From Cafe Hayek:
Profits vs. Love
Russell Roberts
In the aftermath of Katrina, some are condemning the mercenary motive that prompted some to help. From the Washington Post (sr):
The last winds of Hurricane Katrina were whipping the loblolly pines of southern Mississippi when Greg Newman showed up before 5 a.m. to open the Home Depot store he runs here. He found six customers huddled at the door in pitch darkness, wanting generators, and that afternoon, the line grew to 600.
He hit the phones to reel in truckloads of the precious machines. The store itself came to life on generator power, and soon the cash registers were ringing. By evening, Newman's customers had their lights and refrigerators working. "Nobody went home without a generator that night," he said.
In the days since Katrina hit, his store's sales volume has quintupled.
It's an unsettling but inescapable fact about natural disasters on the scale of Hurricane Katrina: Even before the tears stop flowing, the money starts churning.
Why is it unsettling? I think because we would prefer a world where people got up before 5 am out of love rather than self-interest, out of compassion and love rather than greed and profit. But isn't it both? Didn't Greg Newman feel good about doing his job that day, knowing he was helping people in a more dramatic way than usual? Do you think that when he was making those calls rounding up generators he was thinking, Boy, my boss is going to be really happy. I'm going to get a good raise this year? Maybe. But I'm sure it wasn't all he was thinking. I bet he was glad to be helping people in distress.

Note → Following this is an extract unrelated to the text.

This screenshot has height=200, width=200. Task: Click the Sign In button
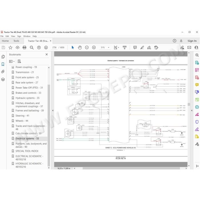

A few years back I wrote about the power of these two motives, altruism and self-interest when they work together. I was writing about people who drive down to Florida after a hurricane hoping to sell lumber at a profit. Both the saints and the mercenaries go:
Here's the key insight of economics—some of those folks who go down with a song in their heart because they know they're helping others would have stayed home if the price of lumber hadn't soared. It's hard to get in your car and disrupt your life and give up your lumber. The monetary incentive makes it easier. The higher price doesn't just induce the hard-hearted to go. It induces the altruist as well.

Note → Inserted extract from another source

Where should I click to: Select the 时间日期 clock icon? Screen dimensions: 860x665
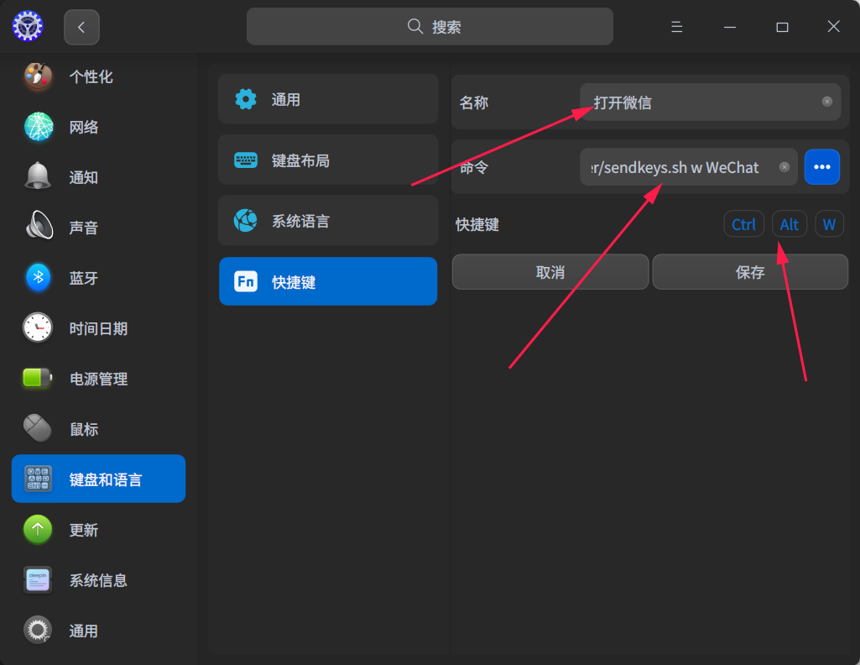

But if people are altruistic, won't they go without the monetary incentive? Sure, some will. Just not as many. You might be tempted to say that without the monetary incentive, only the saints will go. But even this misses the point. Some saints will stay home because they have saintly things to do at home. The monetary incentive applies to them as well. Even saints can do more good in the world when they have more resources than when they have less.